# Automatic-differentiated Physics-Informed Echo State Network (API-ESN) <sup>★</sup>

Alberto Racca<sup>1</sup> and Luca Magri<sup>1,2,3,4</sup>

<sup>1</sup> Department of Engineering, University of Cambridge, UK

<sup>2</sup> The Alan Turing Institute, London, UK

<sup>3</sup> Imperial College London, Aeronautics Department, London, UK

<sup>4</sup> (visiting) Institute for Advanced Study, Technical University of Munich, Germany

**Abstract.** We propose the Automatic-differentiated Physics-Informed Echo State Network (API-ESN). The network is constrained by the physical equations through the reservoir’s exact time-derivative, which is computed by automatic differentiation. As compared to the original Physics-Informed Echo State Network, the accuracy of the time-derivative is increased by up to seven orders of magnitude. This increased accuracy is key in chaotic dynamical systems, where errors grow exponentially in time. The network is showcased in the reconstruction of unmeasured (hidden) states of a chaotic system. The API-ESN eliminates a source of error, which is present in existing physics-informed echo state networks, in the computation of the time-derivative. This opens up new possibilities for an accurate reconstruction of chaotic dynamical states.

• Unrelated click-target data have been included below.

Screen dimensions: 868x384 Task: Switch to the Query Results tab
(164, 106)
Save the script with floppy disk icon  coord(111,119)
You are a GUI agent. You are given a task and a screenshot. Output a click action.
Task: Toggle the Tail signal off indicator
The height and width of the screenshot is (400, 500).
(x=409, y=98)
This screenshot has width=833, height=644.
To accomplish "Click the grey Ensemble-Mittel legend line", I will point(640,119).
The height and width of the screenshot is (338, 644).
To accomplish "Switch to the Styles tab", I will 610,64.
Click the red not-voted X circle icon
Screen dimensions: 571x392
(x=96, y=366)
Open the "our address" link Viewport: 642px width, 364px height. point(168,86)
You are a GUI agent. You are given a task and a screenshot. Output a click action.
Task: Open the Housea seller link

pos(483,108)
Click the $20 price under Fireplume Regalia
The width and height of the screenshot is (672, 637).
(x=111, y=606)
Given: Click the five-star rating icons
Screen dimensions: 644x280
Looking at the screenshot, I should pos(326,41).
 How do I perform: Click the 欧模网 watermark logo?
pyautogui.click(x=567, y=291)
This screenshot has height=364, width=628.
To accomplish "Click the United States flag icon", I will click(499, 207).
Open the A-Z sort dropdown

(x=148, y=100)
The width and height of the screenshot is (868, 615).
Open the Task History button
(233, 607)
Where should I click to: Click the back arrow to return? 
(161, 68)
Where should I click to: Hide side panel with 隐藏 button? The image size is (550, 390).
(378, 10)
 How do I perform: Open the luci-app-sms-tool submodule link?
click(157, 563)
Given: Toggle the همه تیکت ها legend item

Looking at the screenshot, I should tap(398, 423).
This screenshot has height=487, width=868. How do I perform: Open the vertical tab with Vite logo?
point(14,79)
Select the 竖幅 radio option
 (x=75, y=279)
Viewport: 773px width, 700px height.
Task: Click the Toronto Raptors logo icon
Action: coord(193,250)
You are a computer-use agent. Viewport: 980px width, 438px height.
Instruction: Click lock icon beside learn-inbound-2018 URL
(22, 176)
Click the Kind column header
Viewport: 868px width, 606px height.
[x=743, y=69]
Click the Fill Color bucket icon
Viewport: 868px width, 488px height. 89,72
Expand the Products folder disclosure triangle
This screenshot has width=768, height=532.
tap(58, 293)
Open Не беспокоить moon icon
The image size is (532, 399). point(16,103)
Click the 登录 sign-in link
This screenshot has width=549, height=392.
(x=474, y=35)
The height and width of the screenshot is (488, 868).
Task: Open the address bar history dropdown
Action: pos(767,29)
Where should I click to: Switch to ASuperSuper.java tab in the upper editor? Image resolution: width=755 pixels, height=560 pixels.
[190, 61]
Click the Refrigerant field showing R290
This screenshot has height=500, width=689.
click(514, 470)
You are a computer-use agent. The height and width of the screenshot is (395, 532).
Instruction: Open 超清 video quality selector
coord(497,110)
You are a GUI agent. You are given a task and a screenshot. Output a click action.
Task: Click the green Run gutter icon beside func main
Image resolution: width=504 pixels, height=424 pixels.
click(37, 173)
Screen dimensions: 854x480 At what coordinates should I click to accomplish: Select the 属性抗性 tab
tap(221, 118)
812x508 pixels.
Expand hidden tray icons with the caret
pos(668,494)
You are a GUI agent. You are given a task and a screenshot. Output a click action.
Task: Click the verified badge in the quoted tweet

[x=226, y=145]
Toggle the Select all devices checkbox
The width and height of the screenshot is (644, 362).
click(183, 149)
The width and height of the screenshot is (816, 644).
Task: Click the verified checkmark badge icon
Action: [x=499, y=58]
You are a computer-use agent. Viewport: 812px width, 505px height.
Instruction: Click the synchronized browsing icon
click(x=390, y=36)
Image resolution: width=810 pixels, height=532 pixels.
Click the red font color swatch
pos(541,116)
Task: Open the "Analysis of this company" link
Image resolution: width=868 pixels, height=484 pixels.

**Keywords:** Reservoir Computing · Automatic Differentiation · Physics-Informed Echo State Network.

## 1 Introduction

In fluid mechanics, we only rarely have experimental measurements on the entire state of the system because of technological/budget constraints on the number and placement of sensors. In fact, we typically measure only a subset of the state, the *observed* states, but we do not have data on the remaining variables, the *hidden* states. In recent years, machine learning techniques have been proposed to infer hidden variables, which is also known as *reconstruction*. A fully-data driven approach to reconstruction assumes that data for the hidden states is available only for a limited time interval, which is used to train the network [8]. On the

---

<sup>★</sup> A. Racca is supported by the EPSRC-DTP and the Cambridge Commonwealth, European & International Trust under a Cambridge European Scholarship. L. Magri is supported by the Royal Academy of Engineering Research Fellowship scheme and the visiting fellowship at the Technical University of Munich – Institute for Advanced Study, funded by the German Excellence Initiative and the European Union Seventh Framework Programme under grant agreement n. 291763.other hand, a physics-informed approach to reconstruction employs the governing equations [4,10]. In this work, we use automatic differentiation to eliminate the source of error in the Physics-Informed Echo State Network, which originates from approximating the time-derivative of the network [4]. Automatic differentiation records the elementary operations of the model and evaluates the derivative by applying the chain rule to the derivatives of these operations [2]. With automatic differentiation, we compute exactly the time-derivative, thereby extending the network’s ability to reconstruct hidden states in chaotic systems. In section 2, we present the proposed network: the Automatic-differentiated Physics-Informed Echo State Network (API-ESN). In section 3, we discuss the results. We summarize the work and present future developments in section 4.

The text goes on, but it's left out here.